Avoid the advice you will get from some corners to treat your grant proposals like scientific papers. Hit all of the bases, include all the facts and figures, but make sure that your proposal also appeals to the emotions of the people who will be reading it. Make sure that they truly understand the impact of your work and the dire plight of those you are trying to help.

#2: Keep Your Story Arc Consistent

It is important to make sure that your grant proposal contains a consistent story arc. This means that you start by telling about the problem you are facing, build up to the solution, prove that the solution will work by sharing outcomes, and then invite the foundation to become the hero of your story by funding the project.

Be sure to keep your story consistent. If your project tackles hunger in Africa, it might be easy to also go off on a tangent about your work fighting malaria in Africa or hunger in the South Pacific. Don’t! Mention these parts of your mission, if you must, while giving the background of your organization, but for the meat of your grant proposal, stick to the project, mission, and vision at hand.

And remember… nobody, not even a seemingly boring and stuffy old foundation, wants to fund a small vision. So make your vision a big one.

#3: Write on an 8th Grade Level

I often tell fundraisers that when writing a fundraising appeal letter, they should write at 6th grade level.
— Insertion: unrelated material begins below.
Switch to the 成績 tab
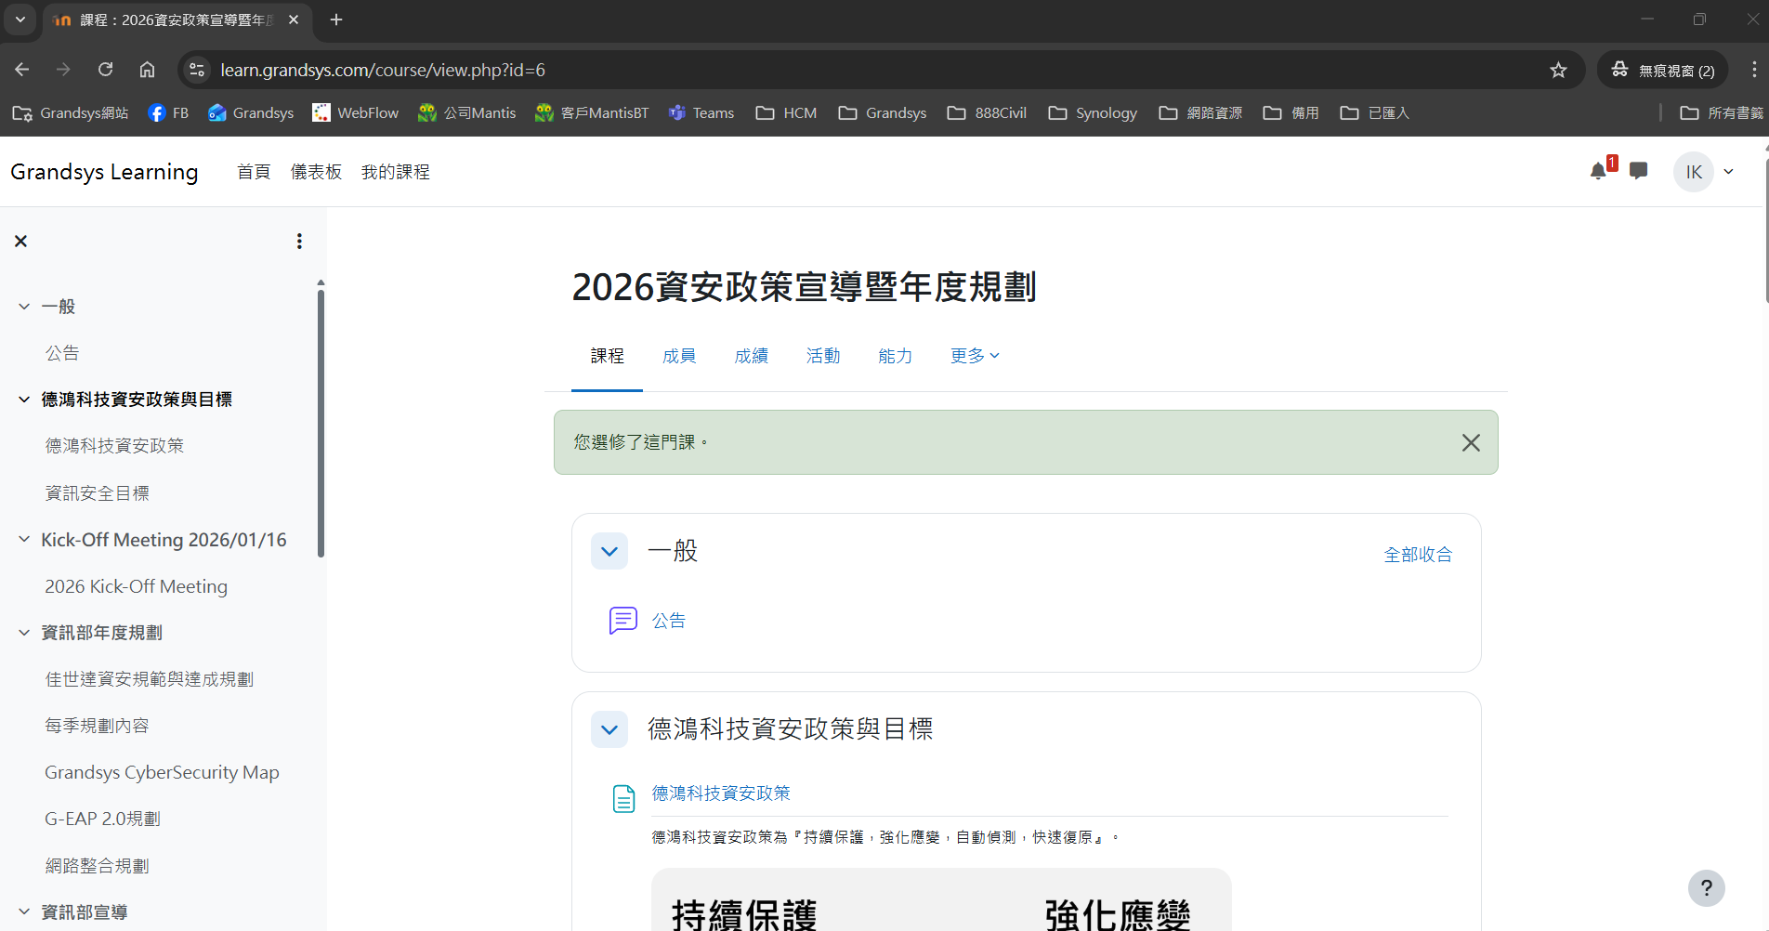This screenshot has width=1769, height=931. [x=751, y=355]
This keeps their letters easy to read, which in turn ensures that more people will read (and respond) to their appeal.

For grant proposals, my rule of thumb is to keep your writing at about an 8th grade level. Those who are reviewing your grant proposals will, on average, be more educated than the average direct mail recipient and will have more experience with non-profits and grants, and thus will expect slightly elevated discourse.
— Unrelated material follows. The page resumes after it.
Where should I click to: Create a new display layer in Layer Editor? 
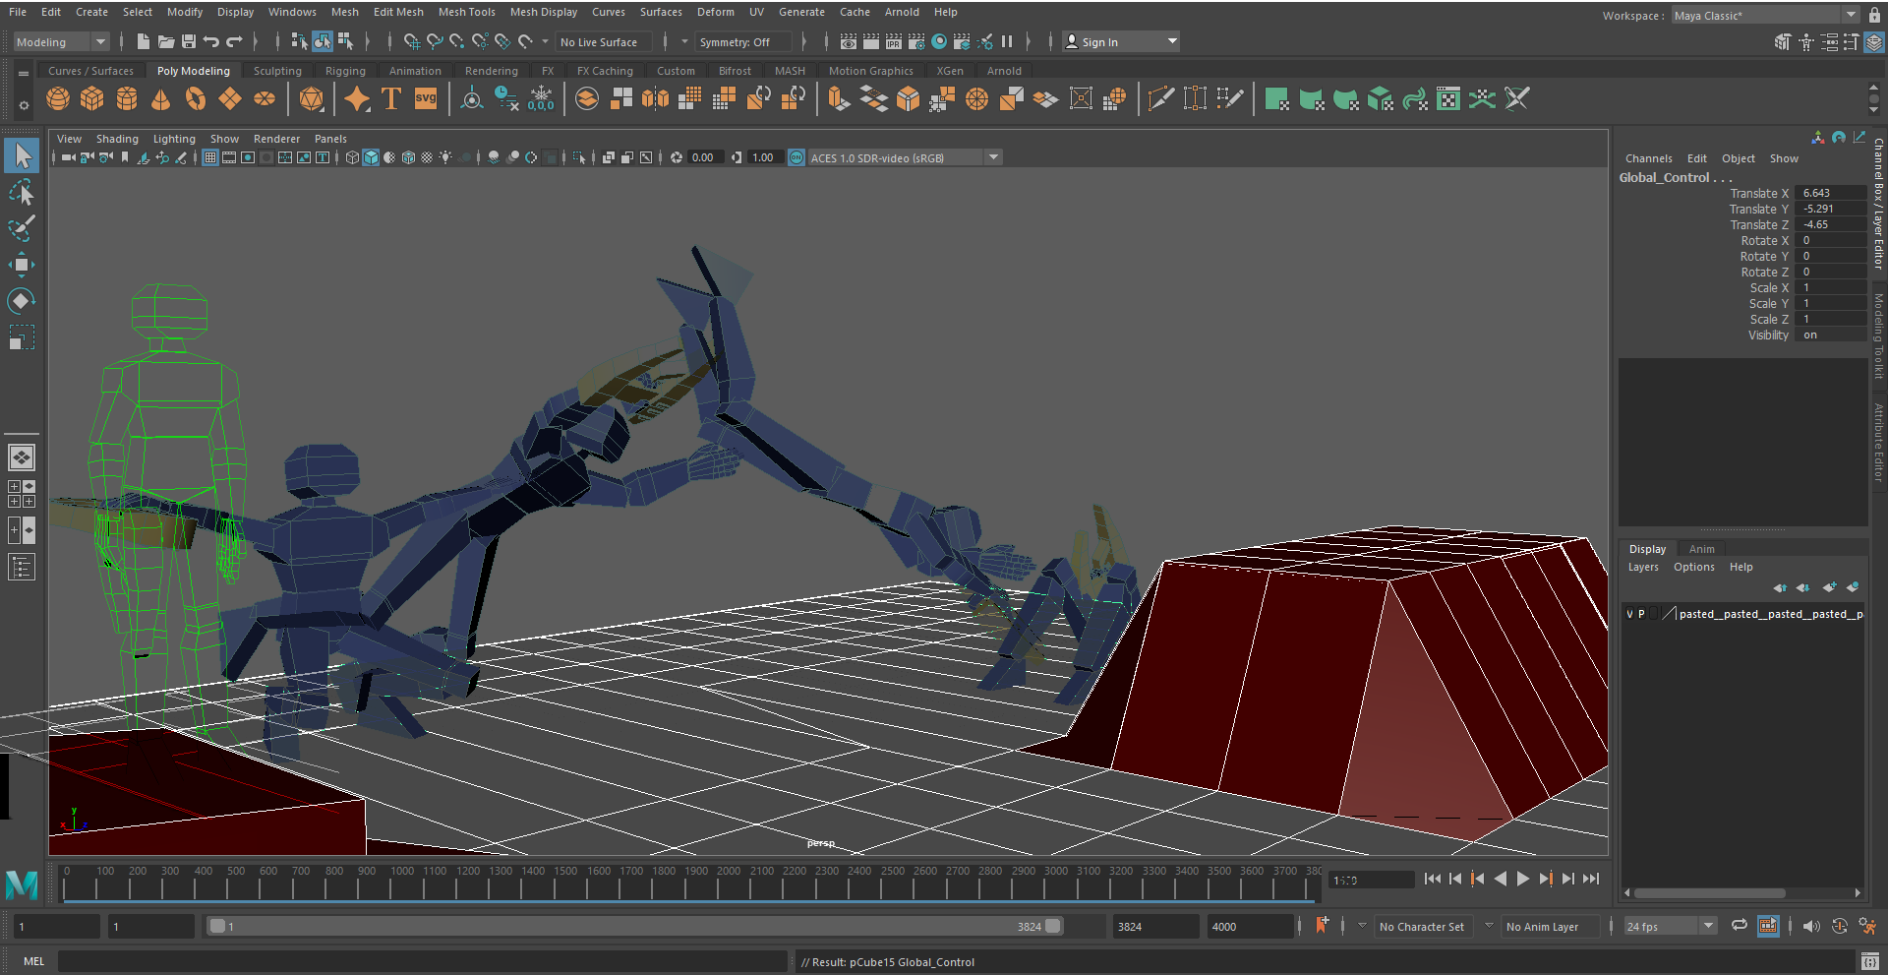click(1830, 587)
That being said, you still don’t want to make your proposals seem difficult to read, or else they will seem like a slog and encourage the grant officers reviewing your proposal to skim over some parts while reading others with a chip on their shoulder.

Keep it to an 8th grade level. Avoid jargon and technical terms wherever possible. And be sure to include lots of headings, subheadings and white space so that your proposal looks easy to read.

#4: Remember that Foundation Grant Officers are Your Peers

Another problem that I often see in grant proposals is grantwriters writing as if they are beggars and supplicants at the mercy of high-and-mighty foundation staffers. This is a huge mistake and, in my experience, makes it much easier for funders to dismiss your proposal. If you seem unsure of the worth of your work or seem like you need to beg to get funding, foundations, corporations and government agencies will take you at your word and assume you are not, in fact, worthy of funding after all.

Think of grant officers the same way you do individual donors… they are your peers. Your non-profit does good work, and it needs additional funding to do even more good work. You are offering foundations the chance to participate in that work by investing in your project. They can choose to fund you or not, but if they choose not to fund you, it doesn’t say anything about the worth of your work.

Both you and the grant officers reviewing your proposals are working in the non-profit sector to do more good in the world. You both want to see great things happen and help lots of people, though you may sometimes disagree on priorities. That’s ok. You are peers… write and act like it!